Name	Primer	Sequence (5’ to 3’)
MMP-2	Forward	AAAACGGACAAAGAGTTGGCA
	Reverse	CTGGGGCAGTCCAAAGAAC
MMP-3	Forward	TGTTAGGAGAAAGGACAGTGGTC
	Reverse	CGTCACCTCCAATCCAAGGA
IL-1	Forward	CTTCTGGGAAACTCACGGCA
	Reverse	AGCACACCCAGTAGTCTTGC
IL-17	Forward	CGGACTGTGATGGTCAAC
	Reverse	CAAGGTGAGGTGGATCGGTT
IL-22	Forward	AGCCCTATATCACCAACCGC
	Reverse	TCTCCCCAATGAGACGAACG
GAPDH	Forward	GACAGTCAGCCGCATCTTCT
	Reverse	GCGCCCAATACGACCAAATC

4.10. Cellular Scratching Assay

HaCaT cells were seeded in a six-well plate (5 × 105 cells/mL) and cultured in a 5% at 37 °C in a CO2 incubator for 24 h. Scratch wounds were created mechanically with a sterile pipette tip (Ø  =  0.1 mm), whose size range varied from approximately 0.5 mm to 0.9 mm in width. Detached cells and debris were washed away with PBS solution, and fresh medium was treated to the wells. Cells were treated with loliolide (0–100 µM) or Pj–EE (0–200 µg/mL) and incubated for 24 h.
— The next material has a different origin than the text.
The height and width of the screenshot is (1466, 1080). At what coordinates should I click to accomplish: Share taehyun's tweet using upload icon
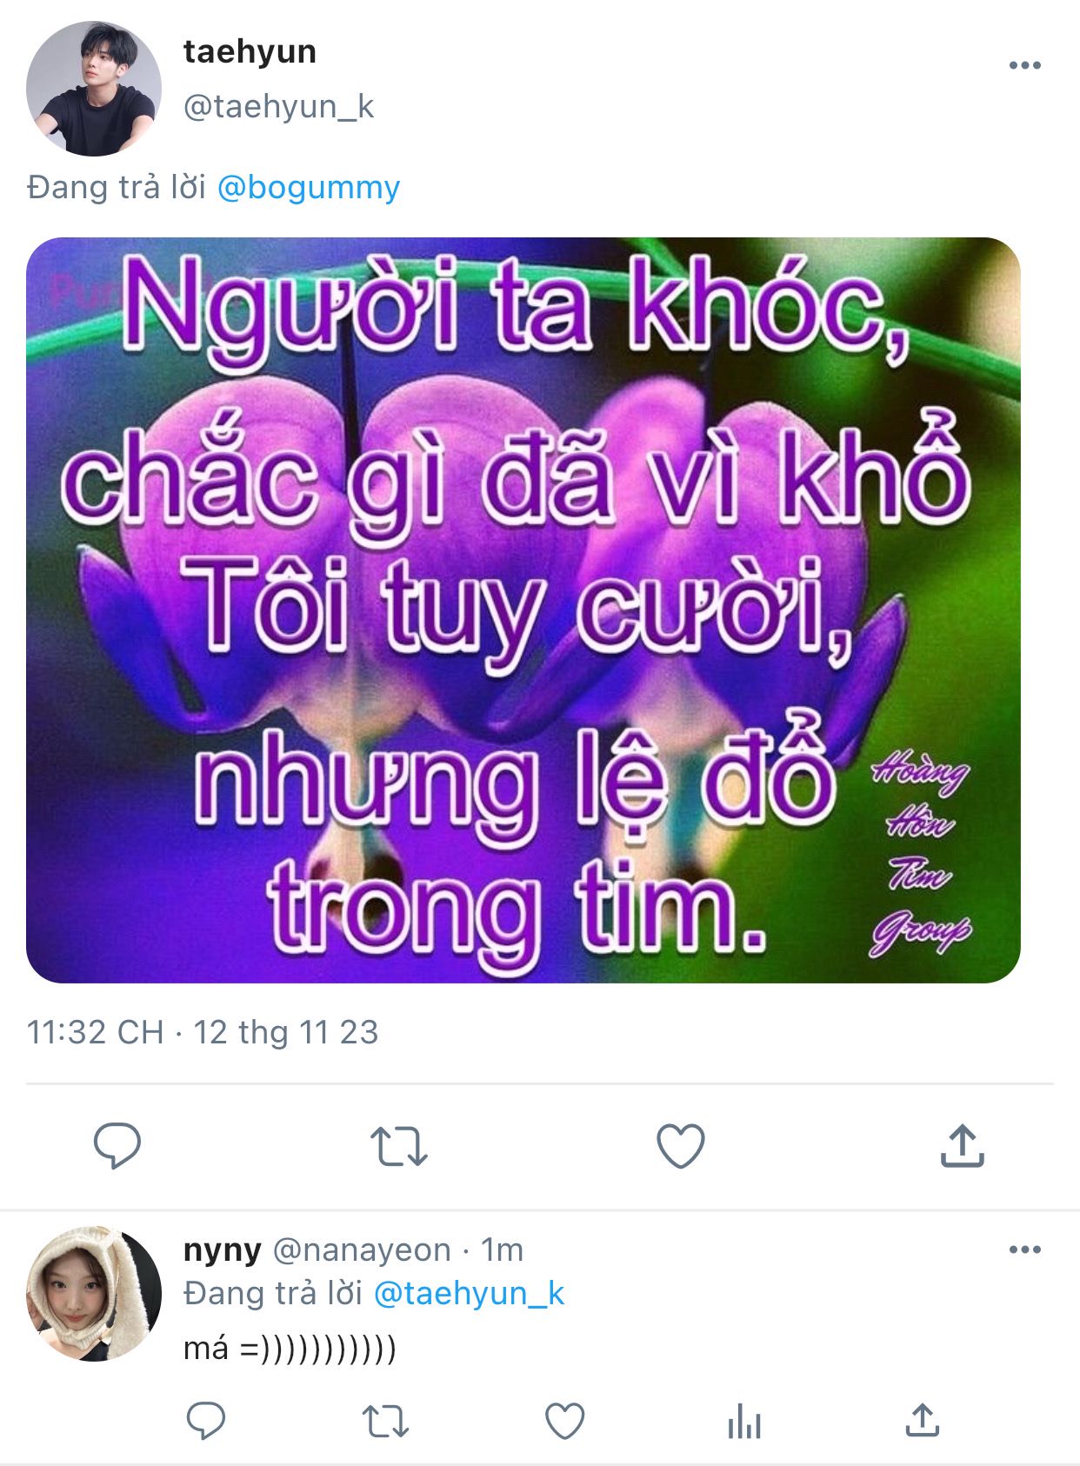tap(962, 1144)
4.11. Statistical Analysis

All data are presented as the mean ± standard deviation of at least three independent experiments. A Kruskal–Wallis/Mann–Whitney U test was used to compare statistical differences between the experimental and control groups. A p-value of <0.05 was considered to be statistically significant. All statistical analyses were conducted using the Statistical Package for the Social Sciences program (IBM Corp., Armonk, NY, USA).